Material shown:
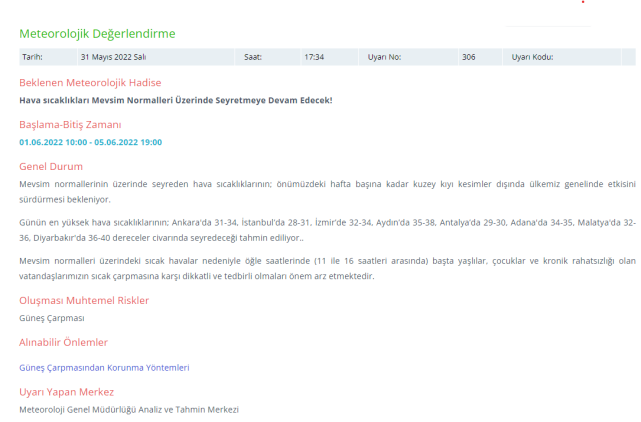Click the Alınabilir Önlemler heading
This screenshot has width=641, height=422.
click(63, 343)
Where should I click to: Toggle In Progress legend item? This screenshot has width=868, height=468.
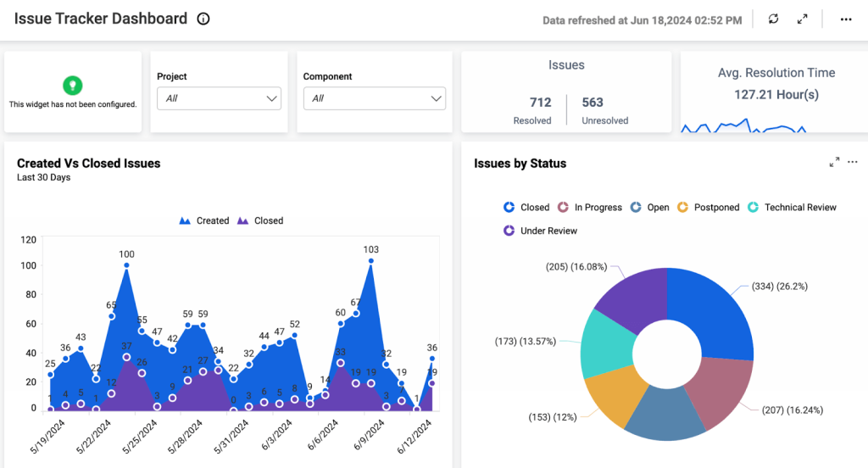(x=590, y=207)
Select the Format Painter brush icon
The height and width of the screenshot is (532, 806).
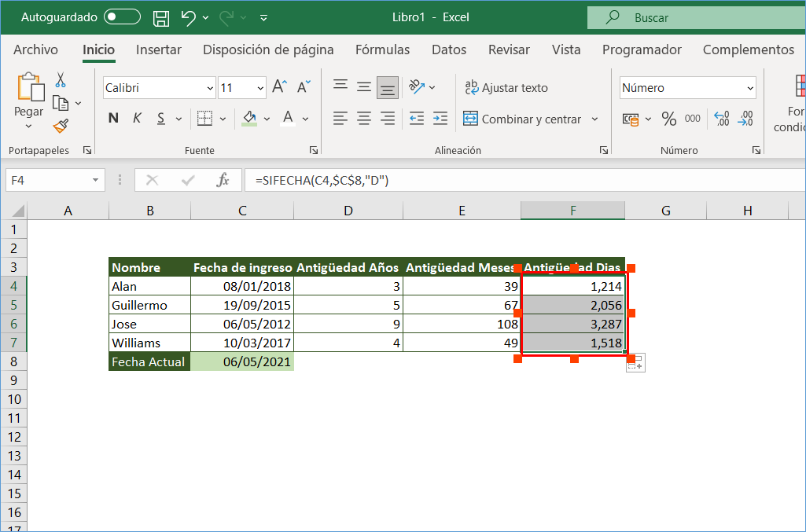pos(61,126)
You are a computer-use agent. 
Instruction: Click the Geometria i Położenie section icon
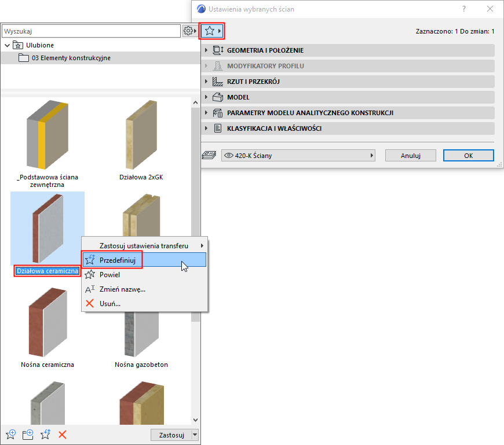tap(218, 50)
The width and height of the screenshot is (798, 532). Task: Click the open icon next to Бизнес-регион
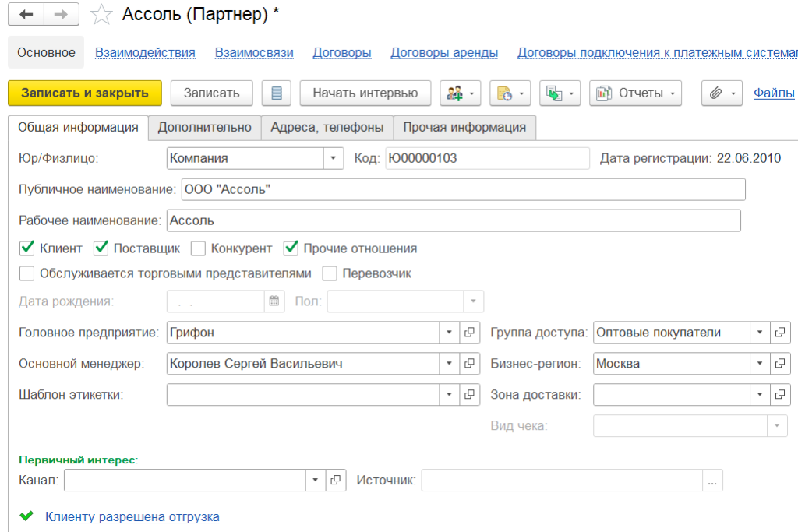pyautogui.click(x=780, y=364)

Exercise objective:
From the line containing "You are a computer-use agent." down to the last line of the records above, repeat every line exactly and nothing else, dropping any pictures.

Your solution:
You are a computer-use agent. 
Instruction: Click the Geometria i Położenie section icon
tap(218, 50)
The width and height of the screenshot is (798, 532). Task: Click the open icon next to Бизнес-регион
pyautogui.click(x=780, y=364)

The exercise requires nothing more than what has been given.